At about 100 calories a piece, bananas are a great source of easy-to-digest sugar and natural electrolytes.
They may not be as convenient as bars or gels, but they’re a good option for people who are looking for a natural, less-processed alternative that basically does the same thing.

They’re also a favorite post-event recovery food, and for good reason:

One medium banana contains 422 mg of potassium, which your body needs to regulate fluids and prevent muscle cramps and spasms.
Because you sweat out potassium during physical activity, it’s important to replenish as soon as possible afterward.

Cruciferous Veggies

All vegetables are good vegetables when it comes to providing the vitamins and minerals your body needs for optimal performance.

But some—including dark, leafy greens and members of the cruciferous family like:

• Broccoli
• Cauliflower
• Brussels sprouts
• Kale

have higher concentrations of antioxidants, fiber, and other important nutrients.
As with fruits, it’s important to eat a variety of different colors, but, as a general rule, darker is usually better.

Nuts and Nut Butter

Because they’re a natural combination of protein and healthy fats, nuts (and nut products) are a staple in many athletes’ diets.

They’re also easy to digest, and can help balance your blood sugar when paired with carbs.

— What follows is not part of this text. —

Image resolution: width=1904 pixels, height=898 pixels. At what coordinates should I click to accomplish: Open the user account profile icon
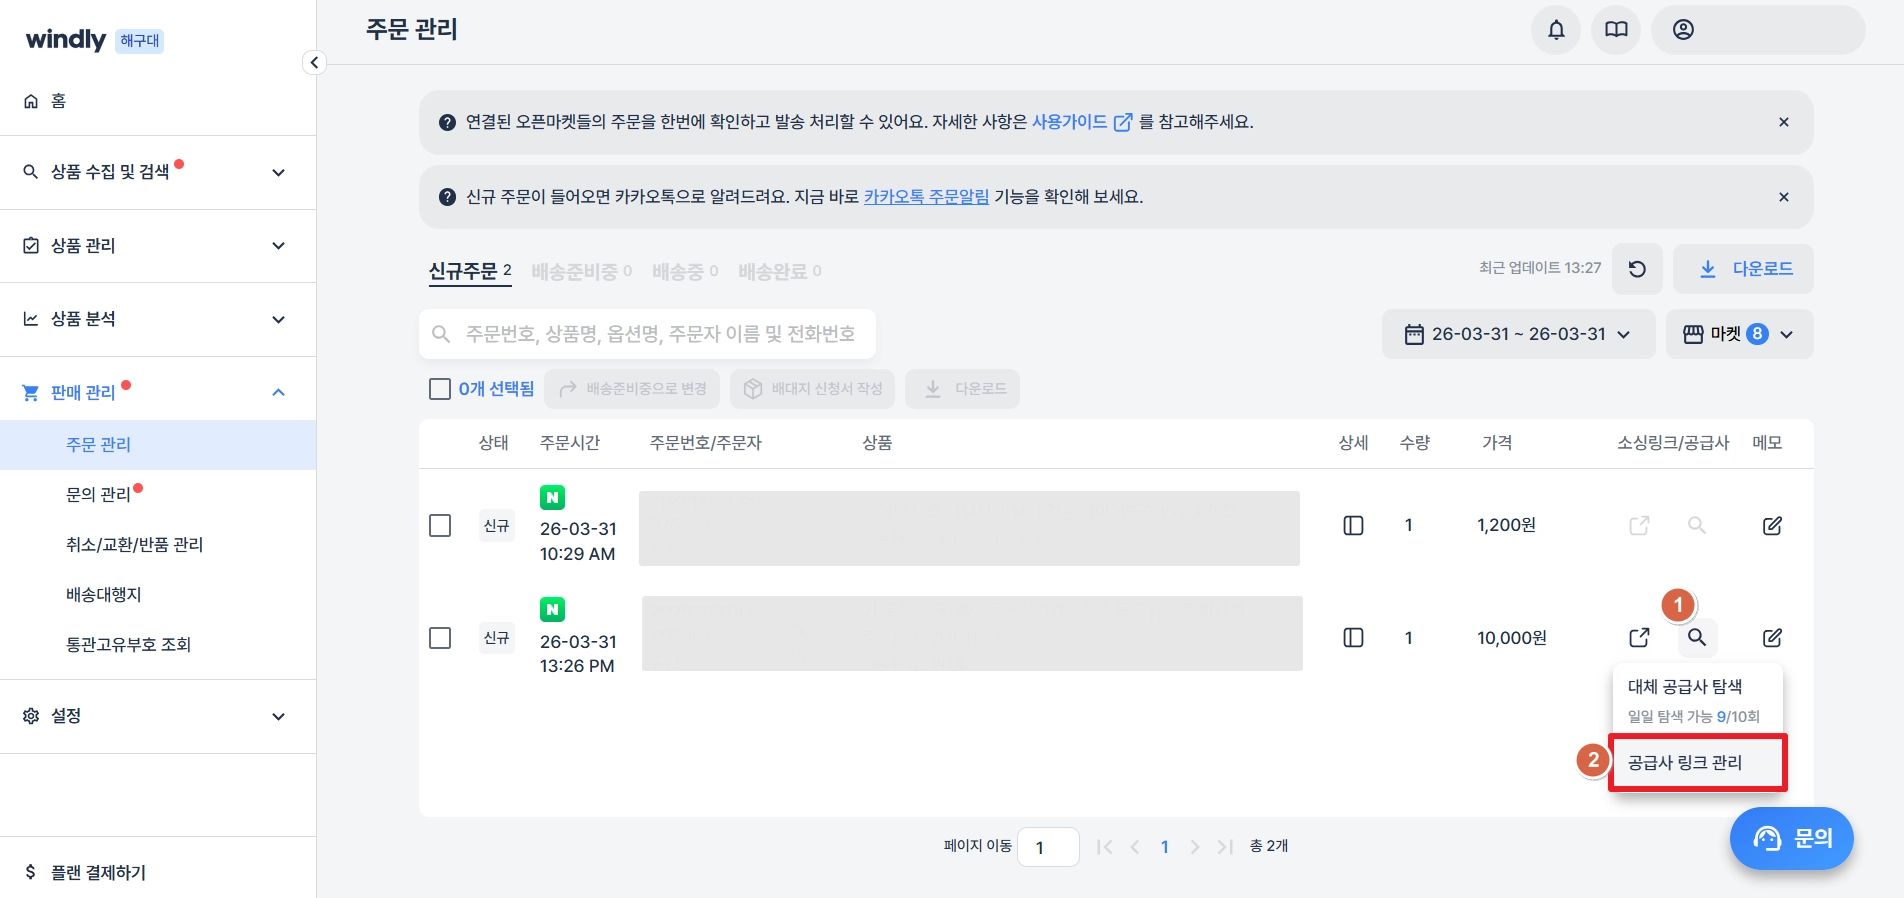[x=1684, y=30]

If you were to eat a bagel all by itself, it would turn to sugar pretty quickly and you’d use up all of that energy right away, but if you put some peanut butter or almond butter on that bagel, the protein and fat can help sustain those carbs over a longer period of time, in a non-invasive way that doesn’t upset your stomach.

Chocolate Milk

Contrary to popular belief, you don’t need massive amounts of protein after a workout.
What you really need for recovery is simple carbs with a little bit of protein, about a four or five to one ratio.

You could find that in some store-bought drinks, or you could mix up a glass of low-fat chocolate milk and get the same benefits.

Plus, the caffeine in chocolate dilates and relaxes blood vessels, helping oxygen-rich blood reach your muscles more quickly and easily.

Other favorite recovery drink? Tart cherry juice, which has been shown to help prevent inflammation and reduce muscle soreness.